In many ways, spice is as important to Rapscallion's recipes as the fruit. Gregor compares his use of spice to the way a chef builds a stock. “Without spice, our drinks would be weak, relatively unbalanced and flat in character,” he says. “There would be no leading edge to enjoy.”
Packed with aromatic oils and a deep warmth, Tellicherry peppercorns help to lift the natural accents of the lemon zest. To force the woody, earthy spices from the corns, it’s added to freezing cold freshwater and charged under pressure.
Depending on how and when he adds spice into a blend, Gregor can also manipulate mouthfeel. Using different techniques, he can create a gentle burning sensation, a more rounded feel, or make spice the final note on your palate. “Spice is a vital anchor in everything we do,” he says.
But one of the greatest enhancers of flavour is also intrinsic to the category: the fizz itself. “The bubbles have an ability to lift nuance and atomise or aerate raw ingredients right before you swallow,” says Gregor. “All the little flavour compounds are released in tiny bursts. So your enjoyment with a slightly fizzy product will be greater than with one that’s flat.”

Rapscallion uses recycled CO2 to carbonate their cans. In fact, their whole production process has been carefully designed to minimise waste and emissions, with all machinery running on renewable energy.

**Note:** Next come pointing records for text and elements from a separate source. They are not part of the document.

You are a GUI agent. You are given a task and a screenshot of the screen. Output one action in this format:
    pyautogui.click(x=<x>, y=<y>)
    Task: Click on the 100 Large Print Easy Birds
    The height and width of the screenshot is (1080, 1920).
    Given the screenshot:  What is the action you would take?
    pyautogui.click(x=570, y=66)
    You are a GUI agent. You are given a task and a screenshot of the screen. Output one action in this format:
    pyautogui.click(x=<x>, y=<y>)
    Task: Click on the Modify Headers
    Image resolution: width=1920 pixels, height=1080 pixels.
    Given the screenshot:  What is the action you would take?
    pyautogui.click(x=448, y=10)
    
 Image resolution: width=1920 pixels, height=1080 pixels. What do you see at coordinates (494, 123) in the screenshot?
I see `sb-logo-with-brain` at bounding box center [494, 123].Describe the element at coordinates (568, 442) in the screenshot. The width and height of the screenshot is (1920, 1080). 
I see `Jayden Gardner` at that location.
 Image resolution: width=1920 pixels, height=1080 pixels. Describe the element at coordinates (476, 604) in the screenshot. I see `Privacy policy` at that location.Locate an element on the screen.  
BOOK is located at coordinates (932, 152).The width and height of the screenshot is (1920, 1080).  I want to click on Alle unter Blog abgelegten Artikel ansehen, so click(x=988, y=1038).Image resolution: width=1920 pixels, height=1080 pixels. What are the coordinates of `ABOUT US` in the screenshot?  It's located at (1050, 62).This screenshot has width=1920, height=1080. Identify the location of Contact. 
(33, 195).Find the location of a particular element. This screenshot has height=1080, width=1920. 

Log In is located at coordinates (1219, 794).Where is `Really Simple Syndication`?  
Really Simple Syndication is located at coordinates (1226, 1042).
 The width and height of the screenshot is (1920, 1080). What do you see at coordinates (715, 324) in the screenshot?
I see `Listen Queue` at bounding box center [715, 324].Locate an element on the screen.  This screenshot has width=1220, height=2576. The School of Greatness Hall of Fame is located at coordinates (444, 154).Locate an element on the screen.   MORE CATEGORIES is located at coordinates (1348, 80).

That focus on sustainability, quality and provenance is exactly what drew us to Rapscallion in the first place. “It’s a nice feeling when there’s alignment," says Gregor. “Since we partnered in May last year, it’s been nothing short of electric. You shot us onto a national scale that I could never have even dreamed of, it’s wild.”
The company has doubled in size each year for the past two years, and Gregor expects it'll grow by another 150% in the near future. “We've picked a fight with some of the biggest soft drinks companies in the world,” says Gregor. “We're trying to prove that even on a small scale, if you respect your raw ingredients, all you need is the right techniques to make a lime bitter or sweet.”
For all that ambition, Gregor’s passion is still rooted in a single moment. “From a very young age, I’ve always enjoyed seeing that reaction: when someone drinks what you've made for them, and their eyes light up, and they pause,” says Gregor. “I’m still addicted to that.”